ORCHID: Streaming Threat Detection over Versioned Provenance Graphs

Akul Goyal,Jason Liu,Adam Bates,Gang Wang
2024-08-24
Abstract:While Endpoint Detection and Response (EDR) are able to efficiently monitor threats by comparing static rules to the event stream, their inability to incorporate past system context leads to high rates of false alarms. Recent work has demonstrated Provenance-based Intrusion Detection Systems (Prov-IDS) that can examine the causal relationships between abnormal behaviors to improve threat classification. However, employing these Prov-IDS in practical settings remains difficult -- state-of-the-art neural network based systems are only fast in a fully offline deployment model that increases attacker dwell time, while simultaneously using simplified and less accurate provenance graphs to reduce memory consumption. Thus, today's Prov-IDS cannot operate effectively in the real-time streaming setting required for commercial EDR viability. This work presents the design and implementation of ORCHID, a novel Prov-IDS that performs fine-grained detection of process-level threats over a real time event stream.
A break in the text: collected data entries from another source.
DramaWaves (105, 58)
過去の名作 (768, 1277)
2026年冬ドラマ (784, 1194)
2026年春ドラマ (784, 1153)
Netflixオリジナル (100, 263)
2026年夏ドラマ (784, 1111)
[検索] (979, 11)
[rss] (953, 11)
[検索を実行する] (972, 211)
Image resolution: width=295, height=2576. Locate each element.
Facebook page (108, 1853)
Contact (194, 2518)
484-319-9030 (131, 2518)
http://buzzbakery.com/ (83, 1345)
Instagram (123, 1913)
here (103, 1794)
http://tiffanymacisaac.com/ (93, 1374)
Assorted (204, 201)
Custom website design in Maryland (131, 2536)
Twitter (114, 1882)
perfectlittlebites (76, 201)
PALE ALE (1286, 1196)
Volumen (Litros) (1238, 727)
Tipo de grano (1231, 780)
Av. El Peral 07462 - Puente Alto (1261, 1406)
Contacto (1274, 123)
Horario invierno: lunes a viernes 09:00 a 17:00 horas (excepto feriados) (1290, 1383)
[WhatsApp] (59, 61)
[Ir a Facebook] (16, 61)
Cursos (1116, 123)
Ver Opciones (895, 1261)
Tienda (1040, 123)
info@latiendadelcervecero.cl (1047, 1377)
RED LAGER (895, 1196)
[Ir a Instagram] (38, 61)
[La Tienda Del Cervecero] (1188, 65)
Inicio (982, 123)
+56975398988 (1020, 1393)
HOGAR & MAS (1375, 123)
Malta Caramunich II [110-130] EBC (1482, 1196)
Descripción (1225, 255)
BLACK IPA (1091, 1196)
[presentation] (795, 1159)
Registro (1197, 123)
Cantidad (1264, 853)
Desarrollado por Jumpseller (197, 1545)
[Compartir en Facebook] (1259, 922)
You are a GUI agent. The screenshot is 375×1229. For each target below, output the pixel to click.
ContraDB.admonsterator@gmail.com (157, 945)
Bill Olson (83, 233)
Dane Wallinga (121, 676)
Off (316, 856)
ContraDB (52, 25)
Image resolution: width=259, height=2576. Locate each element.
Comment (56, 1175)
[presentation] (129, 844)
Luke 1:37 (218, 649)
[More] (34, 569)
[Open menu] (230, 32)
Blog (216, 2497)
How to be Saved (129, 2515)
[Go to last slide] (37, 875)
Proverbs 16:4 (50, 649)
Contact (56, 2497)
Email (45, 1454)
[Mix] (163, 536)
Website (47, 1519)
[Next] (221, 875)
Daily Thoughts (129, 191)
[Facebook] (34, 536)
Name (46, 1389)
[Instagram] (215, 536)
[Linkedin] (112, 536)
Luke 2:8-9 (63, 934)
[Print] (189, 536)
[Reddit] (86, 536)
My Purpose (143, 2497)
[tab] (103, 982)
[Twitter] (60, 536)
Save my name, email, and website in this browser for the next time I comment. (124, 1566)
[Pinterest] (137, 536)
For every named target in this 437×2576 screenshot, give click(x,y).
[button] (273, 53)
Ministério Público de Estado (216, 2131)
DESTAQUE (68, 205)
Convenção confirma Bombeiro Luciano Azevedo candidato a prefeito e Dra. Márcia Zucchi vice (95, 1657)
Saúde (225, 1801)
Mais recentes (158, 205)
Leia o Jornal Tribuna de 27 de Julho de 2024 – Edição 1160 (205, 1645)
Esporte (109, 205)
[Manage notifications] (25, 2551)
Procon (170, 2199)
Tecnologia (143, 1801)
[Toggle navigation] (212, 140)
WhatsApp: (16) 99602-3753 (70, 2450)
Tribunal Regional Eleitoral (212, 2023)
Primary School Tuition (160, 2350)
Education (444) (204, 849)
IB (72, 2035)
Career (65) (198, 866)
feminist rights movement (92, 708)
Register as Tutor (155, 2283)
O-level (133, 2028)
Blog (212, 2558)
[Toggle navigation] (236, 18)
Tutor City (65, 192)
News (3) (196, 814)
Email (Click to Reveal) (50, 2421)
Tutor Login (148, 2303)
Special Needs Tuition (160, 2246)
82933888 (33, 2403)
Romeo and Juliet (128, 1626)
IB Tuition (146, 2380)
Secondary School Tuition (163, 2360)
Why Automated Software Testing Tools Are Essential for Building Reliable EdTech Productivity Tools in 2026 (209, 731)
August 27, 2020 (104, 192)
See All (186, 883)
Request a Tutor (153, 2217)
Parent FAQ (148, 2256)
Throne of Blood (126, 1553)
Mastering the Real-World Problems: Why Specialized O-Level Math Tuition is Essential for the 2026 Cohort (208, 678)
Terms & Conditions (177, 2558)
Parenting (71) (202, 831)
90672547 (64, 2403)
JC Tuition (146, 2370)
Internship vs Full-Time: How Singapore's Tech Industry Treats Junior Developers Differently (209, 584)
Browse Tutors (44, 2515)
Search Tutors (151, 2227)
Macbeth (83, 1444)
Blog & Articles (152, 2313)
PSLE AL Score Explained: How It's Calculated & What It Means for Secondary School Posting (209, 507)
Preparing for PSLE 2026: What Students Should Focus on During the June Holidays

ORCHID takes advantage of the unique immutable properties of a versioned provenance graphs to iteratively embed the entire graph in a sequential RNN model while only consuming a fraction of the computation and memory costs. We evaluate ORCHID on four public datasets, including DARPA TC, to show that ORCHID can provide competitive classification performance while eliminating detection lag and reducing memory consumption by two orders of magnitude.
Cryptography and Security
What problem does this paper attempt to address?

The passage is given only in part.